Одноразовые белые покрывала, в которые мы заворачиваем усопших, отличаются тем, что вдоль линии горла они оторочены белыми рюшами, как сорочки у мальчиков в церковном хоре. Эта странная «мода» с медицинской точки зрения часто кажется мне странной, неуместной попыткой увязать такое обыденное событие, как смерть на больничной койке, с чем-то возвышенным и сакральным.
Сколько бы я ни приходила в морг, никак не могу привыкнуть к этому зрелищу: упакованные одно над другим тела пациентов в саванах и на койках для трупов.
Когда рефлексивное отвращение вызывает гнойный аппендикс, смердящий на всю операционную, – это одно; но когда такое же отвращение внушает твой собственный пациент – дело совсем другое.

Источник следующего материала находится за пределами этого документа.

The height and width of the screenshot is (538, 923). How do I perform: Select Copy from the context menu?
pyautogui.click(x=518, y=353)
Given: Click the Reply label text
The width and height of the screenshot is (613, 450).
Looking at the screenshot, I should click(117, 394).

Мне хочется верить: тот, кто по-настоящему уважает всю сложность человеческой натуры, никогда не сможет испытать чистого, неподдельного отвращения даже к самому отъявленному негодяю. Жизнь кажется мне слишком сложной для столь необузданного чувства; впрочем, у всех нас – свои нравственные стандарты и критерии, по которым мы судим других за их жизненный выбор. А точнее – решаем, считать ли нам чьим-то «выбором» ситуацию, которую нам навязывают. И я в этом смысле – не исключение.

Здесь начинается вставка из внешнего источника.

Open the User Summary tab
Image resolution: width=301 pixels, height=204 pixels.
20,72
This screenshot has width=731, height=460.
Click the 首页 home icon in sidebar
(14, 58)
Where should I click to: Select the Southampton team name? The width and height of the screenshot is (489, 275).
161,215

Тот, кто по-настоящему уважает всю сложность человеческой натуры, никогда не сможет испытать чистого, неподдельного отвращения даже к самому отъявленному негодяю.
Хорошо помню примеры, на которых мне пришлось это проверять. Я уже рассказывала, какую неприязнь вызывает у меня слово «борец», когда им называют пациента, страдающего каким-нибудь тяжелым недугом. И дело тут даже не в коннотациях с сомнительной обязанностью быть сильным и уверенным, чтобы не сломиться под ударами жестокой судьбы. Мое сопротивление вызывают нравоучительные байки о том, что выбор людей, как им жить, а потом и как умирать, обязательно должен быть связан с каким-то поражением. Или даже о том, что само решение умереть может быть правильным выбором либо досадной ошибкой. В большинстве случаев выражение «он по жизни борец» для меня абсолютно пустое. И примерно такое же приторно-благозвучное, как, например, «он по жизни большой книгочей».